■ **TO DO**:
Set down, character for character, everything in the records below from the line holding "Curbside Pick-Up (161, 2372)" down to the line holding "Menu (37, 16)", and no other line.

——

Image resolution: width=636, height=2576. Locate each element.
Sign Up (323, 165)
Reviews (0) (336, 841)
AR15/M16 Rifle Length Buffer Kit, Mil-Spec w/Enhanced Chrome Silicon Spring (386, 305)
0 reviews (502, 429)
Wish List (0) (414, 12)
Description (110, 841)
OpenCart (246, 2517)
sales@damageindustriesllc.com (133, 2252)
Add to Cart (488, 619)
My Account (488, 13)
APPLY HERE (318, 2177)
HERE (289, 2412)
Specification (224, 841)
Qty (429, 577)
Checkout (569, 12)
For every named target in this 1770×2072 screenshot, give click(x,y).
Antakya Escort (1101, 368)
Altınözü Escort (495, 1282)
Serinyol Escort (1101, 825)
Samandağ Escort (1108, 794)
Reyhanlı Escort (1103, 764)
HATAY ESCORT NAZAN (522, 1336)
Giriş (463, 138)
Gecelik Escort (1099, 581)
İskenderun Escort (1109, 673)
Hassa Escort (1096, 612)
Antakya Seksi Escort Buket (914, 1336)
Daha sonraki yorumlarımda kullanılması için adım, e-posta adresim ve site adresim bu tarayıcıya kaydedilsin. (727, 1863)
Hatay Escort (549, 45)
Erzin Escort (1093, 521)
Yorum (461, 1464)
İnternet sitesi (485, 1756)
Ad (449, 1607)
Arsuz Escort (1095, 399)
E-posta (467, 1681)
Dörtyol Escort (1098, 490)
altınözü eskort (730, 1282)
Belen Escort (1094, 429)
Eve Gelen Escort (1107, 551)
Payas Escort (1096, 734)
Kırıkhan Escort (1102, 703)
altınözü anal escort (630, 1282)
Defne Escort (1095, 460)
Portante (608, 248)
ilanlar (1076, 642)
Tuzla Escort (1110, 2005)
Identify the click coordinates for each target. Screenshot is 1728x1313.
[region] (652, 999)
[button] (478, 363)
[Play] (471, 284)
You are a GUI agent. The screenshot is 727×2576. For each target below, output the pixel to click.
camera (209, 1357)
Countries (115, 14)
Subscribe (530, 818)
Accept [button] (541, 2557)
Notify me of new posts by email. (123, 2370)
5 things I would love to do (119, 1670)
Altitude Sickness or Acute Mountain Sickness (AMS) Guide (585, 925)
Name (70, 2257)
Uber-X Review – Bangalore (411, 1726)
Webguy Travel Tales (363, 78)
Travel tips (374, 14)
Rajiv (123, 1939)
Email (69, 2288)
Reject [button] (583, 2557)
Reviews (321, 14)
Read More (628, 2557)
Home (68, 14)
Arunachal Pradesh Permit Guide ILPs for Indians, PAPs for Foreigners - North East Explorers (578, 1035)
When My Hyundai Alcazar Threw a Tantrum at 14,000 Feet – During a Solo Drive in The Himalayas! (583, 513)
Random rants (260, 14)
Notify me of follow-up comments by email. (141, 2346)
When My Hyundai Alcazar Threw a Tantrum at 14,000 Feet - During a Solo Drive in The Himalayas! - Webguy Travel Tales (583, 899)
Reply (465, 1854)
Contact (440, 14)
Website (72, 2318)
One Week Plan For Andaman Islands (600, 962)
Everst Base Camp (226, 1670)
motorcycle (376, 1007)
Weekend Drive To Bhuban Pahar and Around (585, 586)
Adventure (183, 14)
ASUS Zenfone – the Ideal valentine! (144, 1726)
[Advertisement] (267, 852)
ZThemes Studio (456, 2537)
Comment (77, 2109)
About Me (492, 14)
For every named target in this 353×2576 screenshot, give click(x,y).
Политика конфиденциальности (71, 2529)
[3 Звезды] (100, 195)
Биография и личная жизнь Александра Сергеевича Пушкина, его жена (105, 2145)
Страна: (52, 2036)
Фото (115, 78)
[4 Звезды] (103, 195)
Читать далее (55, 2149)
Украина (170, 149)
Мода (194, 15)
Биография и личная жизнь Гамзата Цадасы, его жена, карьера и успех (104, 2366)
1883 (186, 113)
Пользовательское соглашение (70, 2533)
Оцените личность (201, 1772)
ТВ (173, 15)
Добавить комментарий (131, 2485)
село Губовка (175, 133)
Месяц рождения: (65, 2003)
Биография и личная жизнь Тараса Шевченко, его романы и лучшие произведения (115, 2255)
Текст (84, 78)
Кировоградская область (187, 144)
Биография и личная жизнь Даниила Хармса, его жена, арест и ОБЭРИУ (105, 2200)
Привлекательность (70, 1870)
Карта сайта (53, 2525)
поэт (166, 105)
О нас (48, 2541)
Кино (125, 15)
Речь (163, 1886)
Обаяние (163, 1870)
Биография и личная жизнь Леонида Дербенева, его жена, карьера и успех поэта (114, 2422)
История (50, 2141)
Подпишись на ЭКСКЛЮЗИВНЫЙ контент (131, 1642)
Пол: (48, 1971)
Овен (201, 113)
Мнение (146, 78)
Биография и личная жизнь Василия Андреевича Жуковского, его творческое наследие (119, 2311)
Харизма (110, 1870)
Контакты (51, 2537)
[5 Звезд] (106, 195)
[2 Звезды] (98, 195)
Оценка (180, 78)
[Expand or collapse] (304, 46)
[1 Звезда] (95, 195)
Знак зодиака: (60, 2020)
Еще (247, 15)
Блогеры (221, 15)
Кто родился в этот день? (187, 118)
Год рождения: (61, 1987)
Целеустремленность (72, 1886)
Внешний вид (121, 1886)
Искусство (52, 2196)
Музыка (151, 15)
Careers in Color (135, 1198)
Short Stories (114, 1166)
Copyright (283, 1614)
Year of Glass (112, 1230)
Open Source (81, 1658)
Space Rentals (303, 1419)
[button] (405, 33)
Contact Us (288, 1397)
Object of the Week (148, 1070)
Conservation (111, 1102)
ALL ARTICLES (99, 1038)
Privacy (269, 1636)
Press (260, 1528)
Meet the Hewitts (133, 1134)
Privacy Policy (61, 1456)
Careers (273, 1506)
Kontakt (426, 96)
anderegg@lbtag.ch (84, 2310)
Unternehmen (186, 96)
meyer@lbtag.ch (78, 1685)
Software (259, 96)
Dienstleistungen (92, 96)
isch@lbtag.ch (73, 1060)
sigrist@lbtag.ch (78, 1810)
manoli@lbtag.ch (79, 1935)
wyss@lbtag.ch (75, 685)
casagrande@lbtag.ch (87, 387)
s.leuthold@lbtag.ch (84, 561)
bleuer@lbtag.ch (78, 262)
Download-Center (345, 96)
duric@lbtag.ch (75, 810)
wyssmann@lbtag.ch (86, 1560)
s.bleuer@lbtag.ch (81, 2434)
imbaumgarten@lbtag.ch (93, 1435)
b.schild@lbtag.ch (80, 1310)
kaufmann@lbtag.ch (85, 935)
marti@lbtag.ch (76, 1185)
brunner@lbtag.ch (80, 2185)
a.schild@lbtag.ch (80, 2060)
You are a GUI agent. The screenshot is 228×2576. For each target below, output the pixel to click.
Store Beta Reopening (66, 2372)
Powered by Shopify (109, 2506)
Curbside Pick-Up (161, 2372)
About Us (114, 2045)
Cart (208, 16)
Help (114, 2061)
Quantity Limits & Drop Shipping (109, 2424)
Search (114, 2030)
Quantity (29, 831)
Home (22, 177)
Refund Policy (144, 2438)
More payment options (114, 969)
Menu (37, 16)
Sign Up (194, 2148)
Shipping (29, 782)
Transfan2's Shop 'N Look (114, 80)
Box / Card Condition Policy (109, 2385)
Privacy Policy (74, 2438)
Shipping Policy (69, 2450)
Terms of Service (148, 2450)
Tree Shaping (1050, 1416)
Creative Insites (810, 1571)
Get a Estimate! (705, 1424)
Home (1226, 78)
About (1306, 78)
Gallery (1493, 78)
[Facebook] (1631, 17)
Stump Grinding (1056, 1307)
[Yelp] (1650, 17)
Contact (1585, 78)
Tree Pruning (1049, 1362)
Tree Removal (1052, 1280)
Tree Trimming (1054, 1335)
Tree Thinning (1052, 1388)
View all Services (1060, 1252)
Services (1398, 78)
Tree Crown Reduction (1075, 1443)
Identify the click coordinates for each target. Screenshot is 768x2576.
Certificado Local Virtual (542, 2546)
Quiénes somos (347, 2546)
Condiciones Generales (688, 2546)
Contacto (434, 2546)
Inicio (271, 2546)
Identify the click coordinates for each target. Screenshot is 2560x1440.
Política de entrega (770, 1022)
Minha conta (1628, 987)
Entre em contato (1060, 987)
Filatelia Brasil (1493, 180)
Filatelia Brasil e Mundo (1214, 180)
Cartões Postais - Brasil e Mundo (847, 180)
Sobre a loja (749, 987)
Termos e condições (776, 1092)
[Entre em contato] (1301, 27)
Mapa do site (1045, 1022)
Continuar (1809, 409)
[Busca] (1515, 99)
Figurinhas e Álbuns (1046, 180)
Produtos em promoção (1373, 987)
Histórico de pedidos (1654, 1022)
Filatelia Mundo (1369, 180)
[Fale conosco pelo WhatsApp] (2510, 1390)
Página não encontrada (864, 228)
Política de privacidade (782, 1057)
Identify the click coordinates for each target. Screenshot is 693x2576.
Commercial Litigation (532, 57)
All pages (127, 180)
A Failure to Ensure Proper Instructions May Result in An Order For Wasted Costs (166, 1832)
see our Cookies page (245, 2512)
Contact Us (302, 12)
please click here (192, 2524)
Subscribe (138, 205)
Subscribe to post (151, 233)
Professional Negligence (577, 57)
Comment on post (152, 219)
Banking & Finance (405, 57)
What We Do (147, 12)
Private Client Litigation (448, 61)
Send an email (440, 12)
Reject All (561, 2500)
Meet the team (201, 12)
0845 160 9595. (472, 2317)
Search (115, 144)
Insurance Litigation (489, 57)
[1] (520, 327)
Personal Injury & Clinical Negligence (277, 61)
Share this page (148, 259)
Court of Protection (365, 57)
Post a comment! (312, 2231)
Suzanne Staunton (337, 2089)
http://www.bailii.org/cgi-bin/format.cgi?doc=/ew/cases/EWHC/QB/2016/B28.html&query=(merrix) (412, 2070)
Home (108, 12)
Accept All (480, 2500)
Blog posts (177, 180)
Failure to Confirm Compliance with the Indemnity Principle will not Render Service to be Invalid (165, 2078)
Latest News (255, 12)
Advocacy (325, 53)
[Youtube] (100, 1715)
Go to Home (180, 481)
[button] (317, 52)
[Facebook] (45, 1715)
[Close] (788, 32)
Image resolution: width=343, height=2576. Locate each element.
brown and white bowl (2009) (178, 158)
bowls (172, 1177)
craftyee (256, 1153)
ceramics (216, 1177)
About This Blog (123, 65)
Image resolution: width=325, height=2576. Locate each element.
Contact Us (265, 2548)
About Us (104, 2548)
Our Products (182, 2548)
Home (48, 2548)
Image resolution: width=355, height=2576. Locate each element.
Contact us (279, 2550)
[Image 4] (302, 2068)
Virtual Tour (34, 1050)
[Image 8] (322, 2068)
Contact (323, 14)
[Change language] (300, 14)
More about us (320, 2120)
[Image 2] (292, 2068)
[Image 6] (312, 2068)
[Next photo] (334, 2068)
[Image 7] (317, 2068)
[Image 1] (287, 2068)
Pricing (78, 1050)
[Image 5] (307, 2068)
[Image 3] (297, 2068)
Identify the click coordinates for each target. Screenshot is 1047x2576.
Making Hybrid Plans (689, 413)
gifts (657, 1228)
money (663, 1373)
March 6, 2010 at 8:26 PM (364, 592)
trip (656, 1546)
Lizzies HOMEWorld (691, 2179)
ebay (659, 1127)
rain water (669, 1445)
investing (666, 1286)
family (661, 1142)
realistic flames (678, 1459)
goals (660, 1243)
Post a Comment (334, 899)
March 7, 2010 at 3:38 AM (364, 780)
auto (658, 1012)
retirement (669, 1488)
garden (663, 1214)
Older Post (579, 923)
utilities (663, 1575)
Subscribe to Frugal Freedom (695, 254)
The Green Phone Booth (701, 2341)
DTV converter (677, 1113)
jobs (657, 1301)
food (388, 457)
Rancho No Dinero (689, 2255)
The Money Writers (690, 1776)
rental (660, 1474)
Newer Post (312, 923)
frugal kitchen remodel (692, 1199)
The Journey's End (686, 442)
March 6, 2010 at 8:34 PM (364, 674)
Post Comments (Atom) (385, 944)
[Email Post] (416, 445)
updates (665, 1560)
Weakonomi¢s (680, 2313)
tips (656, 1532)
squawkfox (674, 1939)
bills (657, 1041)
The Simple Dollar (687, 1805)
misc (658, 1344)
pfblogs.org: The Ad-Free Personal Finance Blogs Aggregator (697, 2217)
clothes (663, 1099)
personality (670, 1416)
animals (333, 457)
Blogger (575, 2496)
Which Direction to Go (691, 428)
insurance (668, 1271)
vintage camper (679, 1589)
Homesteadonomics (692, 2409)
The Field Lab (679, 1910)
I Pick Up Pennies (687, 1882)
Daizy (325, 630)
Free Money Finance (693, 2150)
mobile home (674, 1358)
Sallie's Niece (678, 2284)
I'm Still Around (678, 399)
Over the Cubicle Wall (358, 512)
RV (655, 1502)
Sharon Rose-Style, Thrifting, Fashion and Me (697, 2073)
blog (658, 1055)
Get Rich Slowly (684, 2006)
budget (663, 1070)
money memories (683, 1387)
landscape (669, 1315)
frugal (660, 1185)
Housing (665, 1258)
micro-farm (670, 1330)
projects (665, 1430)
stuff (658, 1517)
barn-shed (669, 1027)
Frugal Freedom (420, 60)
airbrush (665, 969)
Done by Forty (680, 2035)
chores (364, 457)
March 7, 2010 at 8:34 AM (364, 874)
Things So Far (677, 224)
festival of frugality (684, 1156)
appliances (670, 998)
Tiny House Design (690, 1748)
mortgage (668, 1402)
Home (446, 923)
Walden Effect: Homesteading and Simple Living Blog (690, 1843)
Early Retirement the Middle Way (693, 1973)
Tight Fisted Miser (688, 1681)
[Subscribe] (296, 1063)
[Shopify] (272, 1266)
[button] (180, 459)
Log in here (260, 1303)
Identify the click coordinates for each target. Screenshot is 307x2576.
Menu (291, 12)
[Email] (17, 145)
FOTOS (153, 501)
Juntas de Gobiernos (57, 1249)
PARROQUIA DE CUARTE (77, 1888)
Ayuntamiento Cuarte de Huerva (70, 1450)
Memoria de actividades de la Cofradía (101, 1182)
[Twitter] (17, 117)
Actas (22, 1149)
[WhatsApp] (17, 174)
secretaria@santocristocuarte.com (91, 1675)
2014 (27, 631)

——

■ **ANSWER TO THE PROBLEM**:
Curbside Pick-Up (161, 2372)
About Us (114, 2045)
Cart (208, 16)
Help (114, 2061)
Quantity Limits & Drop Shipping (109, 2424)
Search (114, 2030)
Quantity (29, 831)
Home (22, 177)
Refund Policy (144, 2438)
More payment options (114, 969)
Menu (37, 16)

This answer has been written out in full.